A vegan diet is becoming more and more popular among people. It is estimated that there are around 600 000 vegans in Great Britain, as their number quadrupled between 2014 and 2019. I have been vegan for over a year and in this article, I share some of the reasons why I, and many other people, switched to a plant-based diet.
1. GHG emission
Greenhouse gases (GHGs) - the major factor of progressing climate change - are one of the hidden costs of our diet. According to FAO, livestock is responsible for 14.5% of all human-made GHG emission, out of which, the production of beef and milk is responsible for most of it – 41% and 20% respectively. These numbers show that limiting intensive animal farming is key in limiting the GHG emission.
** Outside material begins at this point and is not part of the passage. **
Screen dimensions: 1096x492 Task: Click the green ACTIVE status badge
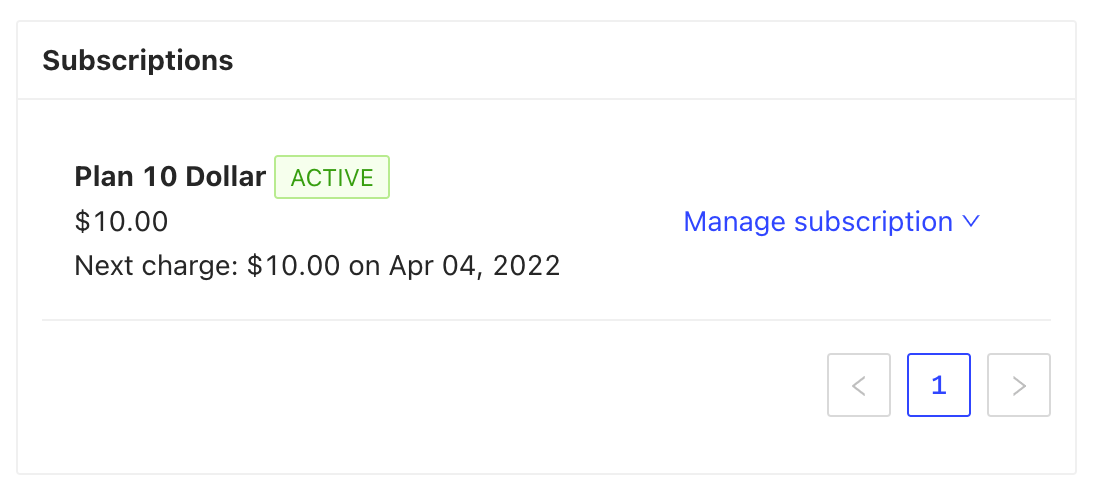click(331, 178)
The dangers of the GHG emitted by livestock also needs to be acknowledged. The most common GHG, and the one we are most familiar with, is carbon dioxide. Yet, there are other GHGs that are even more dangerous to our planet, such as methane. Methane, which is mainly generated by cows through their digestion and waste, is more potent than carbon dioxide. It absorbs more energy, preventing heat from escaping back to space and keeping it near to the Earth, warming our climate.
Therefore, we need to be aware that, through eating beef or drinking cow’s milk, we indirectly contribute to climate change more severely than we do while driving a car.
2. Water footprint
Our diet impacts the planet not only through the indirect contribution to GHG emission, but also through the water footprint of the products we eat. Water footprint measures the amount of water used to produce goods and services we use. A plant-based diet has a much smaller water footprint than a meat-based one.
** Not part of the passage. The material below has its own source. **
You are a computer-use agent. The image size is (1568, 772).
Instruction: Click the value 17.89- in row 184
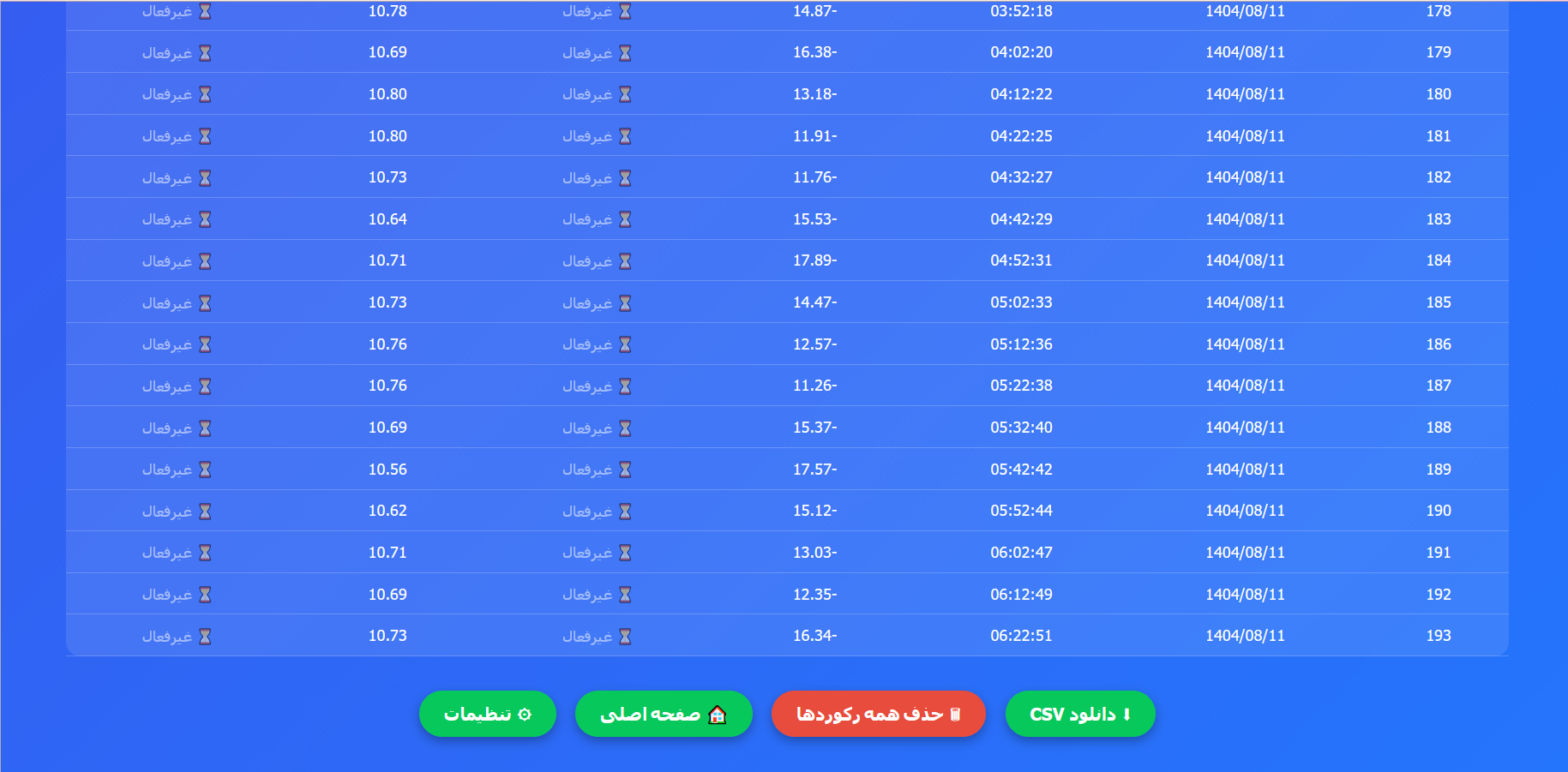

Almost one-third of the water used in agriculture is directly or indirectly used in animal farming: for drinking, mixing the animal feed or maintaining the farm. These environmental costs of an animal-based diet could be reduced if we switched to a plant-based one. As studies show, the production of a 150-gramme soy burger requires 160 litres of water, while its beef counterpart needs astonishing 1000 litres of water.
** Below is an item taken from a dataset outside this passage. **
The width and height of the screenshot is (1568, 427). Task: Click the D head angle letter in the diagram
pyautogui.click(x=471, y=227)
When it comes to eating a plant-based diet, we shouldn’t just focus on indirect consequences. Research, though slightly limited, shows that the adoption of a vegan diet may reduce the risk of developing some types of cancer by 15%, and when it comes to prostate cancer it could reduce it by even 35%. A vegan diet might also reduce the risk of developing ischemic heart diseases by 25%. This evidence shows that a vegan diet is generally healthier and therefore worth considering.
Moreover, intensive animal farming may have very tangible and health-related consequences for all of us. According to Humane Society International, the conditions in which stressed animals are kept, close to one another, are very favourable conditions for developing a new pandemic. Bringing wild and domestic species together might result in the mutation of pathogens and viruses which cause zoonotic diseases, such as COVID-19. Therefore, to avoid new pandemic outbreaks, global leaders should encourage people and farmers to shift from meat-based diets and animal farming to plant-based ones and agriculture.
4. Animal cruelty
This is the reason that most people are probably familiar with; vegans and animal rights activists advocate for switching to a plant-based diet to stop the suffering of animals, who, just like us, are living and feeling creatures. Intensive farming, which is focused on producing as much food in the shortest time, taking up the least amount of space, abuses animals to a great extent. Animals are kept indoors in overcrowded barns or cages. They are very often mutilated in order not to hurt each other. The unhealthy diets of these animals also cause a lot of pain as they may result in broken bones or organ failure.
There are no ‘better’ or ‘worse’ reasons to switch to a plant-based diet. Veganism is not only about protecting animals. It is mainly about protecting ourselves. To exist on this planet together, we should consider changing our habits, yet taking showers instead of long baths or switching to a bike instead of a car is too little. Our everyday food choices do influence the planet. They have huge long-term effects and indirect ‘costs’ that we should be aware of.
However, changing your eating habits rapidly may feel bewildering: where do I start? what should I eat? For this reason, you shouldn’t try to be a perfect vegan from day one if you are considering changing your diet. Instead, I recommend adjusting your diet to your needs, trying to eliminate certain products, such as meat or dairy. Educate yourself and read. Plan your meals and supplement necessary vitamins, such as B12, and I guarantee that once you have tried the possibilities of veganism, you will never want to get back to an omnivore diet!